One of the things I’ve often thought is that mainstream perfumes make their initial choice. Perhaps from two different styles. There are times when a few months later another version of fragrance with the same name appears smelling entirely different. I have no way of knowing of course but I snarkily think this was “the other mod” or the path not taken. This is what Givenchy Irresisitible Eau de Toilette made me think of.

One of these leads to the other mod

Irresistible Eau de Parfum was released last year about this time. It was not what I enjoy. It was an overwhelming fruity floral at volume. I remember thinking this flies in the face of the current trend towards transparent florals. It was so loud the strip on my desk overpowered things. I had to remove it from the office.

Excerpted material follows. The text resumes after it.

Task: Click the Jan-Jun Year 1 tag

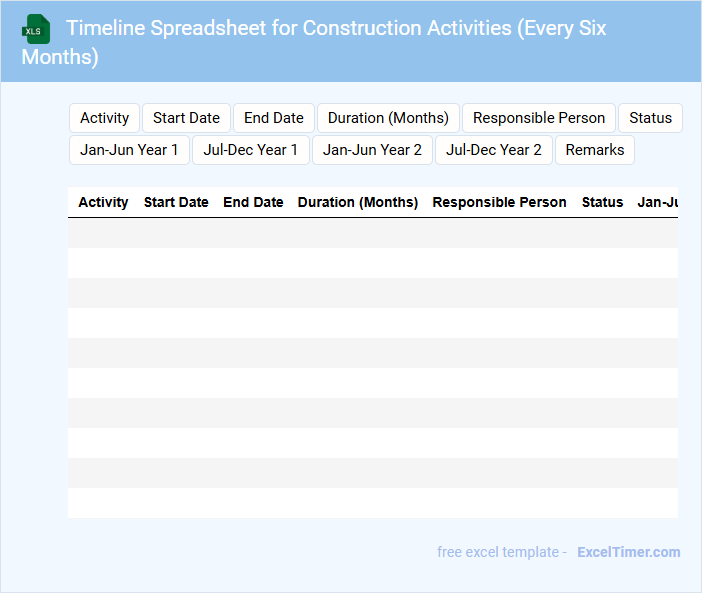Action: tap(129, 150)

When I heard Irresistible Eau de Toilette was heading towards me I was expecting something lighter.

The same perfume team of Fanny Bal, Anne Flipo, and Dominique Ropion worked on both. That is where the similarity ends. Every place where the Eau de Parfum was gratingly loud the Eau de Toilette is enticingly discrete. This is all done with an entirely different set of ingredients.

It begins with blackcurrant buds showing off the fruity side of its scent profile. This can be a sticky green effect a lot of the time. Here it is a fizzy cassis floating on top of a pool of rose water. This is a typical fruity floral pairing given some life through a lighter hand. This extends to the clean cedar which provides the woody foundation.

Irresistible Eau de Toilette has 8-10 hour longevity and average sillage.

This Eau de Toilette version is so different in temperament it feels like it had to be “the other mod”. It is a much better version of a spring transparent fruity floral than last year’s version.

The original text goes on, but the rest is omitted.